Figuring out a large system's workings is hard. Figuring out why it's
not working, and where it's going wrong, is even harder.

This tool produces an indented list of all function calls with parameters
(in a very very concise format) and return values (ditto). It aims to
minimise diffs between runs of a program that are doing the same thing,
so that differences stand out.

The output is on `STDOUT` currently. That may become overridable in
due course.

## Example

This code (from the test - `Thing::func` calls `Thing::func2` which
returns "2nd retval"):

use Thing;
my $f = sub { Thing::func() };
Thing::func([2]); # void
my @r = Thing::func([2]);
my @r2 = $f->("very long string", 2, bless {}, 'Thing');

run with:

perl -d -d:TraceRun script.pl

produces on perl 5.8 - 5.14 (output is slightly different from 5.16,
and again from 5.28):

main::(script.pl:1)()
return()
Thing::func(ARRAY)
Thing::func2()
return()
return()
Thing::func(ARRAY)
Thing::func2()
return(2nd retval)
return(2nd retval)
main entry(very long ,2,Thing)
Thing::func()
Thing::func2()
return(2nd retval)
return(2nd retval)
return(2nd retval)

Note that in void context, nothing is returned. Also note the `very long
string` is truncated to (currently) 10 characters, array- and hash-refs
are printed just as `ARRAY` and `HASH`, and objects as their classname.

There is currently no way to change what is printed. One thing that would
increase homogeneity across runs would be a way to specify for certain
function-names, which inputs or outputs to mask. Obvious examples where
this would help are functions that return the current time, or a random
number, or the port number of an incoming IP connection.

Another source of output variation is the change in Perl 5.18 to randomise
the order hash-keys are returned in. You can overcome this for tracing
purposes by setting the environment variable `PERL_HASH_SEED` to 0,
which also has the effect of setting `PERL_PERTURB_KEYS` to 0.

## How it works

As may be discerned from the command line, it uses Perl's debugging
functionality. However, unlike the normal use of that, it is entirely
non-interactive. Instead, it replaces `DB::DB` with a no-op, and uses
the `DB::sub` hook to report function entries and returns.

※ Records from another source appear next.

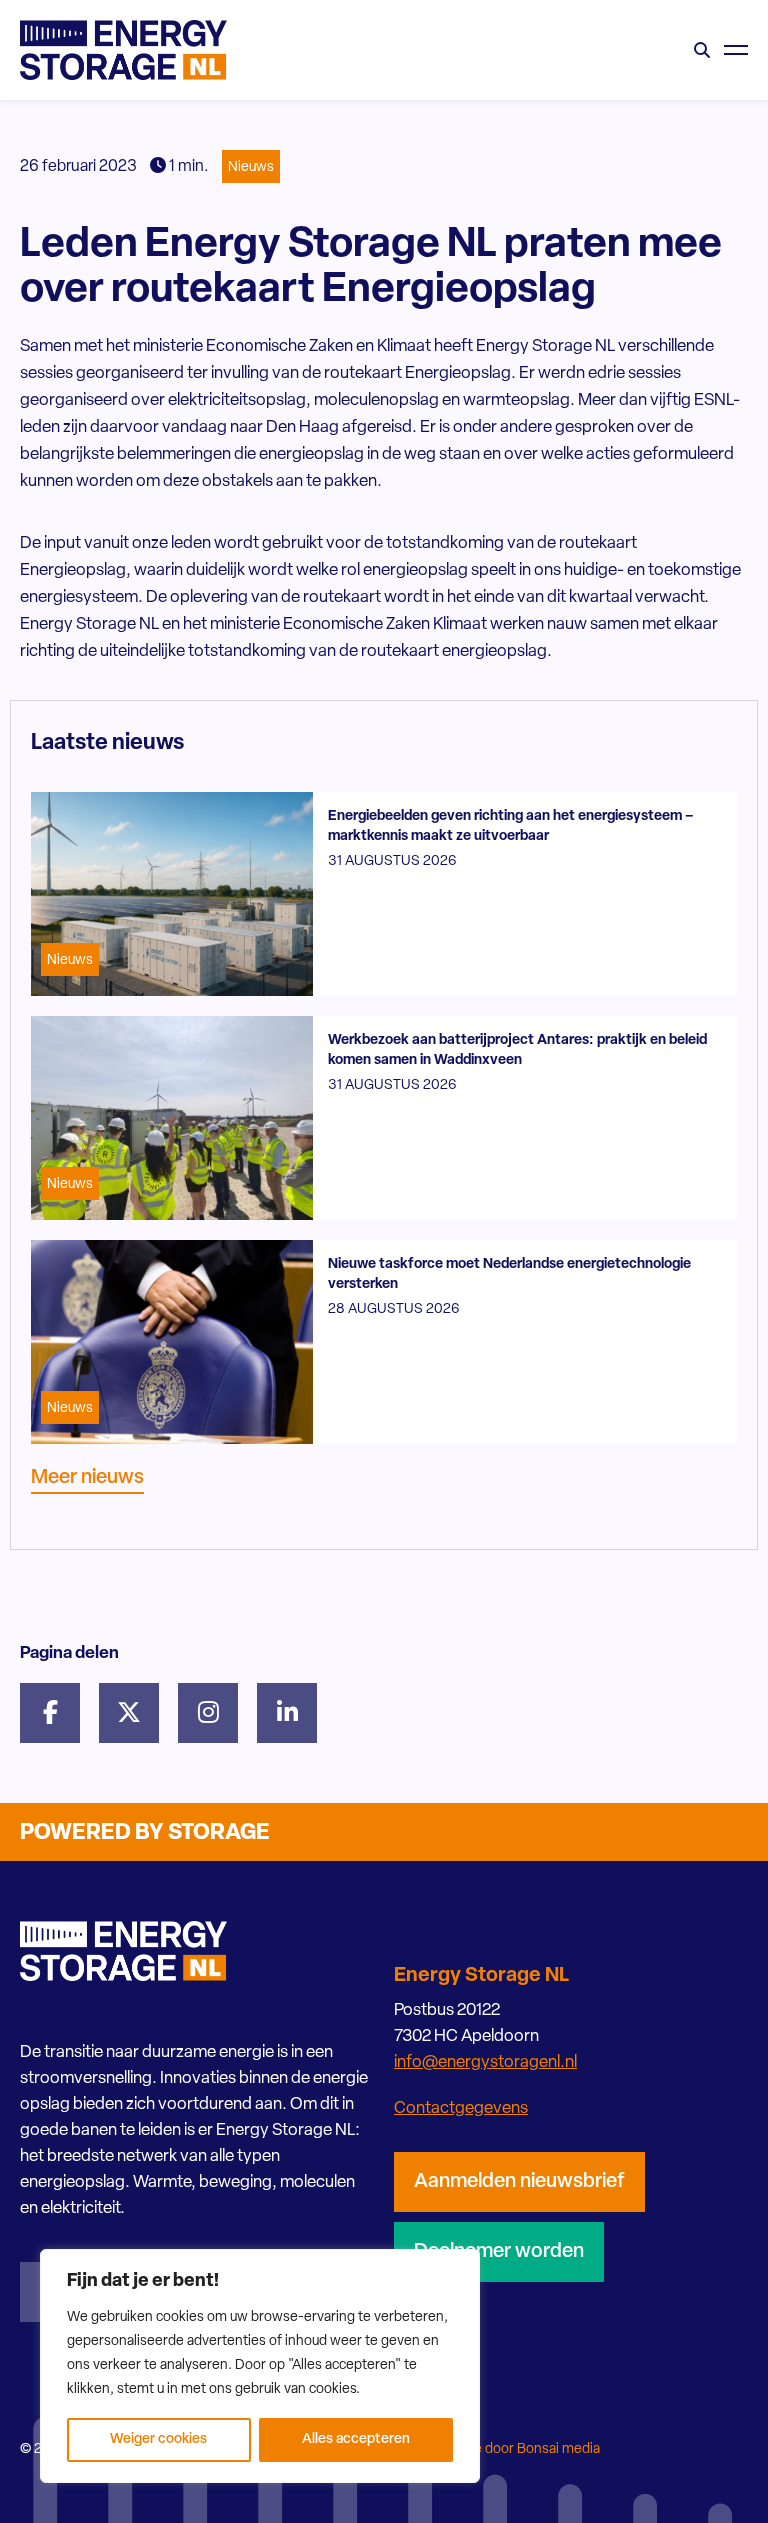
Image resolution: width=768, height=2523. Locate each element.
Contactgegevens (461, 2108)
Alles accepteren (356, 2439)
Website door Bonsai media (515, 2449)
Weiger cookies (158, 2439)
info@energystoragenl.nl (485, 2062)
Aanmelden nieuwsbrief (519, 2182)
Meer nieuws (87, 1478)
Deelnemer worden (499, 2252)
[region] (260, 2366)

These reports are indented (currently hardcoded to two spaces), nested
according to stack depth. It is intended to be completely obvious what
everything means.

# SEE ALSO

[perldebguts](https://metacpan.org/pod/perldebguts)

# AUTHOR

Ed J

# COPYRIGHT AND LICENSE

This is free software; you can redistribute it and/or modify it under
the same terms as the Perl 5 programming language system itself.